Trained in biosocial anthropology and epidemiology, I center my work on the biological and social demography of population health, development, and aging.
I am a sixth-year PhD candidate in Anthropology and an MPH student in Epidemiology at Northwestern University, supported by an NIH F31 Predoctoral Fellowship from the National Institute on Aging and a previous National Science Foundation Graduate Research Fellowship (GRFP). I will complete both degrees in spring 2026.
My research integrates biomarkers of aging—especially epigenetic clocks—with causal inference methods and ecosocial theory to understand how social and environmental conditions become embodied across the life course. I am also interested in integrating, translating, and applying causal inference frameworks from biostatistics, econometrics, and epidemiology to questions concerning population health and aging .
Drawing on the Cebu Longitudinal Health and Nutrition Survey (CLHNS) and Demographic and Health Surveys (DHS) in the Philippines, my dissertation examines how political, environmental, and institutional exposures shape human development and health across the life course.
This study uses the 1983 Philippine political–economic crisis as a natural experiment to test whether prenatal exposure to worsening conditions shapes life-course physiology and biological aging. Leveraging variation in gestational timing from the Cebu Longitudinal Health and Nutrition Survey, we exploit two discrete shocks — a currency devaluation and severe flooding in June 1983, followed by the assassination of Benigno Aquino in August — to identify third-trimester cohorts with no exposure (born May–June, before the shocks), mild exposure (June shocks only), or moderate exposure (both shocks). We compare individuals who entered the same adverse postnatal environment with versus without prenatal signals of the crisis onset. Prenatal exposure was associated with smaller birth size, but by age 2 a higher BMI and lower risk of wasting, and by age 40 slower epigenetic aging — patterns consistent with the idea that informative prenatal signals can calibrate later-life metabolic and aging trajectories. A second analysis restricts to the prenatally exposed and asks whether the severity of the prenatal signal matters: those additionally exposed to the political shock of the Aquino assassination show accelerated biological aging at midlife relative to the June-only group, pointing to biological costs when prenatal stress exceeds what the postnatal environment demands.
This project uses data from the Cebu Longitudinal Health and Nutrition Survey (CLHNS), a population-based birth cohort from the Philippines that has followed individuals from birth in 1983–84 through midlife. I examine how socioeconomic conditions across childhood and adulthood shape biological aging, measured using DNA methylation–based epigenetic clocks at ages 21 and 40. Childhood wealth was measured prospectively across multiple time points, allowing for a detailed assessment of early-life socioeconomic conditions. To understand how educational attainment contributes to inequality in biological aging, I apply modern causal decomposition methods that combine epidemiologic theory with machine-learning approaches to flexibly model complex relationships between socioeconomic factors, education, and aging biomarkers. The results show that large socioeconomic disparities in biological aging are already present by early adulthood, but that these disparities partially attenuate by midlife. By age 40, remaining inequalities are shaped less by persistent early-life differences and more by unequal biological returns to education, with educational attainment conferring greater protective benefits among individuals from more advantaged childhood backgrounds.
· · · ·
What is being asked
Please reproduce the stretch of the research overview from "Drawing on the" through "health across the life course.", renaming "dissertation" as "thesis".
· · · ·
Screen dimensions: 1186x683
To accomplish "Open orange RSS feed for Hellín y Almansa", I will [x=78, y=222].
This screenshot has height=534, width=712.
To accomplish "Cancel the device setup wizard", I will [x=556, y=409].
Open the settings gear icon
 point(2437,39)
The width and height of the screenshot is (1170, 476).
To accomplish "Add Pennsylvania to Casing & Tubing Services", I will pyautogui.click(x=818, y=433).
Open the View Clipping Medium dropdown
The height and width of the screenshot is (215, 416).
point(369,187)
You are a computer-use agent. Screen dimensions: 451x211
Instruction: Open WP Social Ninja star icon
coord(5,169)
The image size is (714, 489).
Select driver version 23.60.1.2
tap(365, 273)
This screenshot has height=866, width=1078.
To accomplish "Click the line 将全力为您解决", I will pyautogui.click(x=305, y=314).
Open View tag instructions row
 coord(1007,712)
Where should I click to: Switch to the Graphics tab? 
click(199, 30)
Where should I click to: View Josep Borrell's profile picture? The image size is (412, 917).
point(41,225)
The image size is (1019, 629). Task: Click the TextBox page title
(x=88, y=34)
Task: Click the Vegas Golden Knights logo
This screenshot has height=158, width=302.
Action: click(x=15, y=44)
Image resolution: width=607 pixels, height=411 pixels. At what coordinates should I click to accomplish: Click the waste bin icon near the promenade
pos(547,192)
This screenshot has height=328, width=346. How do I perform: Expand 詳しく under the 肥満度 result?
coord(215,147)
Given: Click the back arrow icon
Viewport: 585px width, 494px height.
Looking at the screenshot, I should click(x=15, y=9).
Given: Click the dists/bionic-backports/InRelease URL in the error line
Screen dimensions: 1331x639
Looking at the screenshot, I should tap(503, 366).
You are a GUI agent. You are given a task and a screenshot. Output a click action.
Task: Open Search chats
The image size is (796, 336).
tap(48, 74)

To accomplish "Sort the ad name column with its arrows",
· · · ·
Exercise solution
Drawing on the Cebu Longitudinal Health and Nutrition Survey (CLHNS) and Demographic and Health Surveys (DHS) in the Philippines, my thesis examines how political, environmental, and institutional exposures shape human development and health across the life course.